> **WHAT YOU NEED TO DO**
What is needed is an exact copy of the lines from the one containing "Click the 77-100" through the last line of the entries below, both included.

> **DATASET CONTENT**
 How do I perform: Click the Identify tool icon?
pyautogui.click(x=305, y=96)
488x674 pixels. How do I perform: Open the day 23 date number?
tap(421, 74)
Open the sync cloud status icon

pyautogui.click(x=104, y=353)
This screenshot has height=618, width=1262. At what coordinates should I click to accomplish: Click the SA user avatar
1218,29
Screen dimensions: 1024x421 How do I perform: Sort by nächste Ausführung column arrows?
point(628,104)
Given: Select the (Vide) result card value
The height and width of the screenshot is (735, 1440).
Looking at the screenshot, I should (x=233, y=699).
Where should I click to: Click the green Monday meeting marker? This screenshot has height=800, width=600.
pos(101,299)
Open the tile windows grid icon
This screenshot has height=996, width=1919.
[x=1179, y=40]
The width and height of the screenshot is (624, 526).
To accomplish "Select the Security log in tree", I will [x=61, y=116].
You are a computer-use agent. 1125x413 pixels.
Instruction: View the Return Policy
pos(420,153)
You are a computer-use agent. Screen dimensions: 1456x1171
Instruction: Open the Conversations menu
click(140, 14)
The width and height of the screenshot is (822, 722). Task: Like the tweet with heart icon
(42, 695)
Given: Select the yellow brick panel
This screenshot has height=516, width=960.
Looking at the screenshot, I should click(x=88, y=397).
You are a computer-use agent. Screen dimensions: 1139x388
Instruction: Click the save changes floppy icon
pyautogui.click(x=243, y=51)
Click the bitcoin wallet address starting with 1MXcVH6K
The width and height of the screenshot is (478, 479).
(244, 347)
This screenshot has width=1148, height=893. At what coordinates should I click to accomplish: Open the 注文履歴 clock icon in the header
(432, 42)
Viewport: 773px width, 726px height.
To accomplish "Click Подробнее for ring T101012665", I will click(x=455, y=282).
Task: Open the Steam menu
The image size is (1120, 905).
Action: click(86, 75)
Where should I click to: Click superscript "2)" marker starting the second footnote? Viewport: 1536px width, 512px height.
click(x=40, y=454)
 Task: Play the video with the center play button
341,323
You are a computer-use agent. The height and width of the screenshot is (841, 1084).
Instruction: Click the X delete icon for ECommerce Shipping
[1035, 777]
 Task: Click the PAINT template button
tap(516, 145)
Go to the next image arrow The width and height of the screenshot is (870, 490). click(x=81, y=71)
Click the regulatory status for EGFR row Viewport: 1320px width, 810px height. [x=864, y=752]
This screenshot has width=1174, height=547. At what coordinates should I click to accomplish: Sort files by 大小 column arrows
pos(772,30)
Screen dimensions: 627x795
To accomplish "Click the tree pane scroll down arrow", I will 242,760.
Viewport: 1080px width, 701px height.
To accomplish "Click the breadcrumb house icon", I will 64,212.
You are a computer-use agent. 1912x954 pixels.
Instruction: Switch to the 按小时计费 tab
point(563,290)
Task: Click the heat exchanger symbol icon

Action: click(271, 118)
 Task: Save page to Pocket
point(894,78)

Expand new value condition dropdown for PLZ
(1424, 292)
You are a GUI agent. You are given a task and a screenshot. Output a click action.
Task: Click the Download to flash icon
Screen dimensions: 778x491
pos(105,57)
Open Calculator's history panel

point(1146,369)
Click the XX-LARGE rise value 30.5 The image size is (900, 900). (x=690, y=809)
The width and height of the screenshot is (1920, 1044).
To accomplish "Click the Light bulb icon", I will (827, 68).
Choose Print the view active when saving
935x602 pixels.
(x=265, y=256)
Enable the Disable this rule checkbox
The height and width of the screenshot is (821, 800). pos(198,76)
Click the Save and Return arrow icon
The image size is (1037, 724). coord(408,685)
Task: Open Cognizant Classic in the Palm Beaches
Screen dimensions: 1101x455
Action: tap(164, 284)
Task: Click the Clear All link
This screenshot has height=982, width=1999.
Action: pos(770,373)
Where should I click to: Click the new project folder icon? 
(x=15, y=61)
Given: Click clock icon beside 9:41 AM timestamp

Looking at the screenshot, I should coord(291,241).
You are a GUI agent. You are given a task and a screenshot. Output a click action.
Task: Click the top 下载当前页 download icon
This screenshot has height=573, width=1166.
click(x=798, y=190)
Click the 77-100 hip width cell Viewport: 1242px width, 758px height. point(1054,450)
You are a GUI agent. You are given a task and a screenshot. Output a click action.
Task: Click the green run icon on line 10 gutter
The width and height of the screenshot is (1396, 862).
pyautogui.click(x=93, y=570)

> **YOUR RESPONSE**
Click the 77-100 hip width cell Viewport: 1242px width, 758px height. point(1054,450)
You are a GUI agent. You are given a task and a screenshot. Output a click action.
Task: Click the green run icon on line 10 gutter
The width and height of the screenshot is (1396, 862).
pyautogui.click(x=93, y=570)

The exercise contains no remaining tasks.